• PROVIDED RECORDS
►

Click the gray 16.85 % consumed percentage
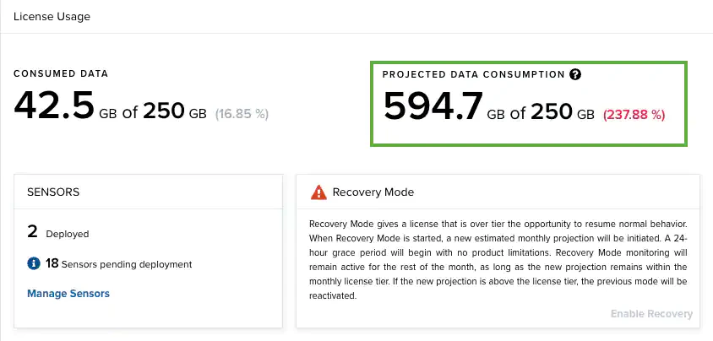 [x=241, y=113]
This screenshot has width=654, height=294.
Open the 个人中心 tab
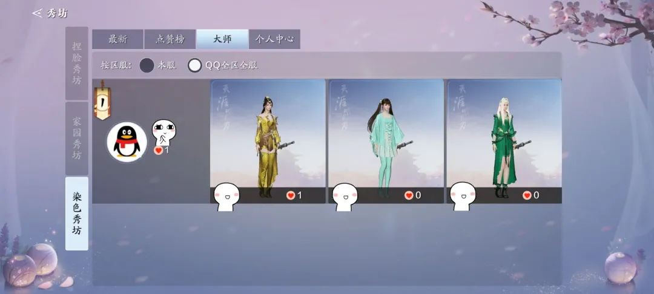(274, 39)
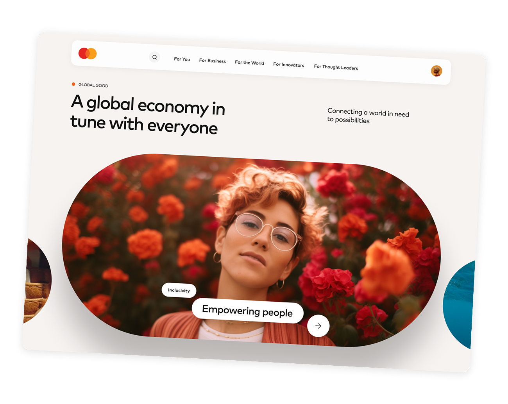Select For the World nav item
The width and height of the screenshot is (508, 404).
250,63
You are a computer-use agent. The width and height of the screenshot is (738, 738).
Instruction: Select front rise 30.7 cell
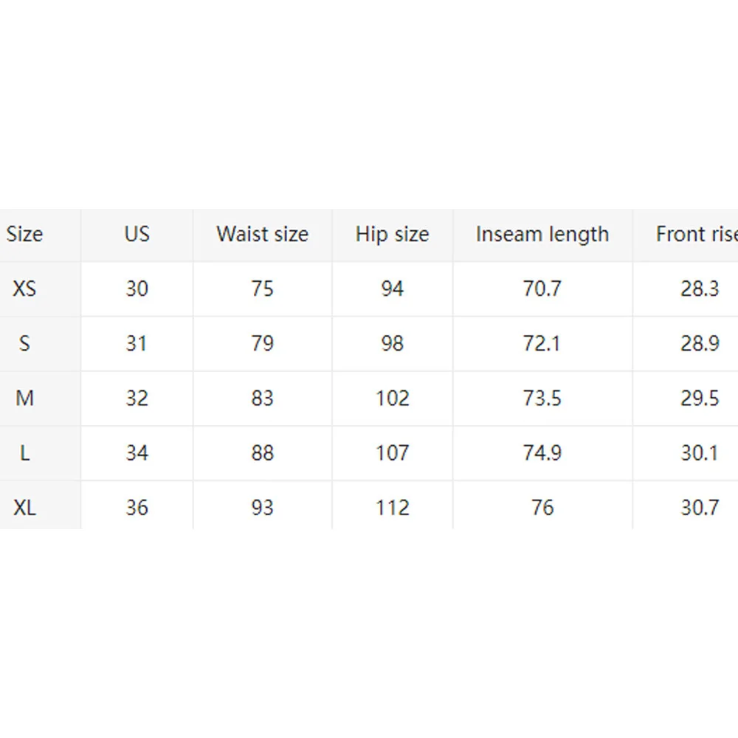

◄

• TASK TO CARRY OUT
Strip out the pictures and reproduce the remaining material above exactly.

• EXPECTED OUTPUT
Click the gray 16.85 % consumed percentage
 [x=241, y=113]
This screenshot has width=654, height=294.
Open the 个人中心 tab
(274, 39)
Select For the World nav item
The width and height of the screenshot is (508, 404).
250,63
You are a computer-use agent. The width and height of the screenshot is (738, 738).
Instruction: Select front rise 30.7 cell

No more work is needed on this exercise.